From: Kinney, Michael D<mailto:michael.d.kinney at intel.com>
Sent: Monday, October 12, 2020 9:44 AM
To: Bret Barkelew<mailto:Bret.Barkelew at microsoft.com>; Andrew Fish<mailto:afish at apple.com>; edk2-devel-groups-io<mailto:devel at edk2.groups.io>; Kinney, Michael D<mailto:michael.d.kinney at intel.com>
Subject: [EXTERNAL] RE: [edk2-devel] VariablePolicy: Final Changes Thread 1 - TPL Ordering

Bret,

How to platform creators know for the complete set of drivers if there is anything then need to worry about and why and what they need to address the concern?  This is about order that events are signaled for a given event trigger.  When a platform adds more driver that may use the same event triggers, how do they know if there is a potential for a race condition or not?  If event notification functions are design to be independent of signaling order, then there is no issue.  As soon as there are requirements for event notification functions to be executed in a specific order at a specific event trigger, we have to make sure the platform creator knows and preferably, the FW can tell them if they got it wrong.

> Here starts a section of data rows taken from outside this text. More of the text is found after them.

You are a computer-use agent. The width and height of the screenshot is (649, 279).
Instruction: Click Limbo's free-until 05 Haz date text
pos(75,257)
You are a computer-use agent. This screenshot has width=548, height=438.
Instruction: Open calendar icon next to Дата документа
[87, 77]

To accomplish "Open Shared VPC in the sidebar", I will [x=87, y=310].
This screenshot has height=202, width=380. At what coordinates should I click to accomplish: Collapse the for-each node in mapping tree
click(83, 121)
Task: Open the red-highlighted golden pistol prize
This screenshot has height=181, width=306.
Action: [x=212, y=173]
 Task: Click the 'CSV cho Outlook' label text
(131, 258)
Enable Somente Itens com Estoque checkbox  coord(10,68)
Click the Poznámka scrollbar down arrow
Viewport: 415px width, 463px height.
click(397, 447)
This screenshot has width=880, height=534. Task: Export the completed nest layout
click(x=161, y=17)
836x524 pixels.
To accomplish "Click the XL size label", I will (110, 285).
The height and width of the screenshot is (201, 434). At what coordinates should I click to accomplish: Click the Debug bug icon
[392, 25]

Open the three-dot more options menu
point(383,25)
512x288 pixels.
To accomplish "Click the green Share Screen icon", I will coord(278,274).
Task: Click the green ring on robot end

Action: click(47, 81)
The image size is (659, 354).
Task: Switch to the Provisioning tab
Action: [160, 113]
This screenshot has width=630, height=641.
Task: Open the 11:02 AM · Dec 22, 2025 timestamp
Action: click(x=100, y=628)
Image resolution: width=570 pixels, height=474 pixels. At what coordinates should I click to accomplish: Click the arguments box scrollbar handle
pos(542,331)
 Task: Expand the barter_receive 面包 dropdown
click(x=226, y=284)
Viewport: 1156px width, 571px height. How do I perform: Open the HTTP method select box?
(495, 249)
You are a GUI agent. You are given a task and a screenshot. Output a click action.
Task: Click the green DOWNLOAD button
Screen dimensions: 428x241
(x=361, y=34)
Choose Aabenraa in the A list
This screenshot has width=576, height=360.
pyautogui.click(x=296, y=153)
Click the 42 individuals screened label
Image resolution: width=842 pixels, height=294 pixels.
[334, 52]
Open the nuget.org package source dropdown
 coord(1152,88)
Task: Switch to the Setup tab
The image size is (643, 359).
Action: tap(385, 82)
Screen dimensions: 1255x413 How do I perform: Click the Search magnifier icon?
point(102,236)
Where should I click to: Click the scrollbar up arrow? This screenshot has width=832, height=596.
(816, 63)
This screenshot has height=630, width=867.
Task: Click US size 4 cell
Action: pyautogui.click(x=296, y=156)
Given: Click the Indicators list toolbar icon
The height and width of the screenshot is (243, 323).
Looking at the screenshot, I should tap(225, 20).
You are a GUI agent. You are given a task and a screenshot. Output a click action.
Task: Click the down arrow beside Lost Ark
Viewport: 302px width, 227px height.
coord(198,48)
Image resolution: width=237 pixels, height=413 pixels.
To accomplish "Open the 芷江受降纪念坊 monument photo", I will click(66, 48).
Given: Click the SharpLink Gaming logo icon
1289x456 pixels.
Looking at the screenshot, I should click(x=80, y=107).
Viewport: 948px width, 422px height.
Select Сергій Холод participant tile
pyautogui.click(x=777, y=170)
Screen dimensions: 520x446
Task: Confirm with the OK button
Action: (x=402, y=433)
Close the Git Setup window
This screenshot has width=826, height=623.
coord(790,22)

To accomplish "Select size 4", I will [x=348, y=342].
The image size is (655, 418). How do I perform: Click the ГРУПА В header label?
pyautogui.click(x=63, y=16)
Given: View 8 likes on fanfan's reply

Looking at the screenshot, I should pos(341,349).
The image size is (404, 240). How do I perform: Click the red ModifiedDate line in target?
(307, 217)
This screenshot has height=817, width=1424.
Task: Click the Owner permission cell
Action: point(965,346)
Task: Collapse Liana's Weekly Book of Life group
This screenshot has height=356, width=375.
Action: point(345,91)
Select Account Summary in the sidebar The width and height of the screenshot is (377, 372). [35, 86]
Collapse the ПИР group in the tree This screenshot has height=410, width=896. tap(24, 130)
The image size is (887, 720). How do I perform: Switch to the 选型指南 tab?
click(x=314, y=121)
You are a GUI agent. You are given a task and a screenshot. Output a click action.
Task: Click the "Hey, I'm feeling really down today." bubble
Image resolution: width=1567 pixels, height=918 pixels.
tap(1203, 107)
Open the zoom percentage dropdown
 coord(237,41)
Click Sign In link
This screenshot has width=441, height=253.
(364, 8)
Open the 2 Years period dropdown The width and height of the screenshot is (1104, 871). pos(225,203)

Can your data/device manipulators and data/device protectors use case generate an ASSERT() if they are signaled in the wrong order?

Mike

From: Bret Barkelew <Bret.Barkelew at microsoft.com>
Sent: Wednesday, October 7, 2020 9:39 AM
To: Kinney, Michael D <michael.d.kinney at intel.com>; Andrew Fish <afish at apple.com>; edk2-devel-groups-io <devel at edk2.groups.io>
Subject: RE: [edk2-devel] VariablePolicy: Final Changes Thread 1 - TPL Ordering

Agreed with your concern, Mike. This mechanism (and we can document it as such) should NOT be used to accomplish an explicit ordering (a la the “apriori list”). It’s just to provide a little separation for two patterns that we’ve seen time and again in our code: data/device manipulators and data/device protectors. It does not eliminate the necessity for platform creators to understand things like driver ordering if they have one driver that requires a protocol be installed or a bus connected.

- Bret

From: Kinney, Michael D<mailto:michael.d.kinney at intel.com>
Sent: Wednesday, October 7, 2020 9:21 AM
To: Andrew Fish<mailto:afish at apple.com>; edk2-devel-groups-io<mailto:devel at edk2.groups.io>; Kinney, Michael D<mailto:michael.d.kinney at intel.com>
Cc: Bret Barkelew<mailto:Bret.Barkelew at microsoft.com>
Subject: [EXTERNAL] RE: [edk2-devel] VariablePolicy: Final Changes Thread 1 - TPL Ordering

Hi Andrew,

I agree DXE drivers could use a PCD to make it configurable and prevent collisions with UEFI defined TPL levels.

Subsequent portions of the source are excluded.